I don’t have a high degree of confidence that the rally in small caps can keep going without more of a drawdown first, but I’m somewhat sticking to my plan to sell out of the money covered calls on shares that I own. While IWM was trading at $155.29, up $0.94 on the day, I bought to close my one IWM March $151 covered call for $4.31 and sold one IWM May $158 covered call for $2.51. I paid $0.64 in commission, which brought my net payment to $181.28 to roll the option.
I received $214.33 when I sold the March call in January, so I ended up taking a loss of $217.31, including commissions on both trades. IWM was trading at $145.77 back then, so I got roughly $8 of the $10 gain in the ETF after balancing out my premiums received and paid. It’s not ideal to miss out on gains, but it’s hard to be upset with a 5.5% gain in two months.
If my new May call is assigned, I’ll earn $521.36, which is a 3.36% gain and 19.18% annualized. The reason I said that I was “somewhat” sticking to my plan is because I’ll earn 9.21% annualized from the premium alone if IWM stays flat by expiration. My plan was to sell calls that would net a 5% gain when not assigned. The reason comes back to my lack of confidence that this pace of gains can continue.
My XLF calls showed a loss most of the day, but in the late afternoon, XLF weakened enough to allow my limit order to earn a tiny profit for me. While XLF was trading at $26.54, I bought to close my two XLF March $26 covered calls for $0.55 and paid $110.74, including $0.74 in commission. When I sold these March calls two months ago, I brought in $113.17 after commission. To save your calculator work, that’s a $2.43 profit, enough for the cost of gas to get to my girlfriend’s house, but not the return trip. I made this trade separate from my new covered calls trade to make sure I could earn a profit, even if just a couple of bucks. Had XLF not dropped enough for my order to hit, I would’ve let my shares get called away for the same reason I hesitated on my IWM strike. XLF might have limited upside, if any upside at all. It’s stuck under its 200-day moving average that it hasn’t closed above since October, more than five months ago.

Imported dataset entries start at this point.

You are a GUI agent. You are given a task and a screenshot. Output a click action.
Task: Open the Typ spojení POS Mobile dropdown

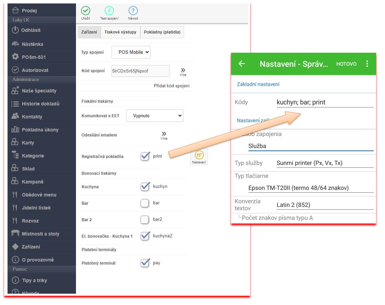coord(131,52)
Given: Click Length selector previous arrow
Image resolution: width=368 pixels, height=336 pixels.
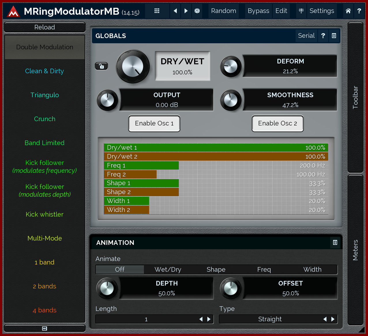Looking at the screenshot, I should [201, 319].
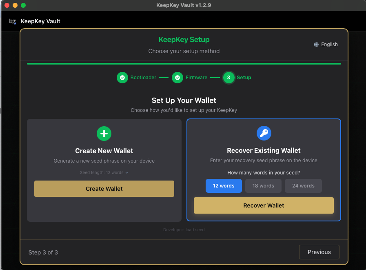Select the 24 words seed option
366x270 pixels.
303,185
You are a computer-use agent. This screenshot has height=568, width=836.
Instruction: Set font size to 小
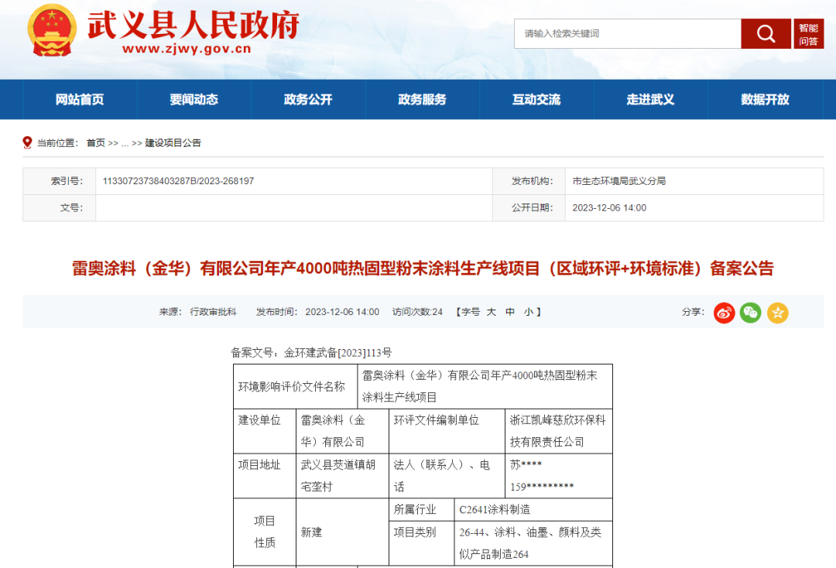click(528, 312)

Since I’m only risking about $5,300, I decided to sell out of the money calls for May. While XLF was trading at $26.54, I sold two XLF May $27 covered calls for $0.47 and received $91.56 after paying $2.44 in commission. Like my IWM covered call, my annualized return of the premium only is much higher than my plan accounted for. If XLF stays flat, I’ll earn 10.11% annualized from the premium alone. If assigned, I’ll earn $172.50, which is 3.24% or 18.53% annualized.
As much as I’m questioning how much is left in the current stage of the bull market, I had to force myself to sell these out of the money calls. I might not have done it if I was fully invested, but with $14,134 unused in cash, I opted to give myself less of a cushion on my current positions. If prices fall, I can put the remaining 16% of my account to work at lower prices.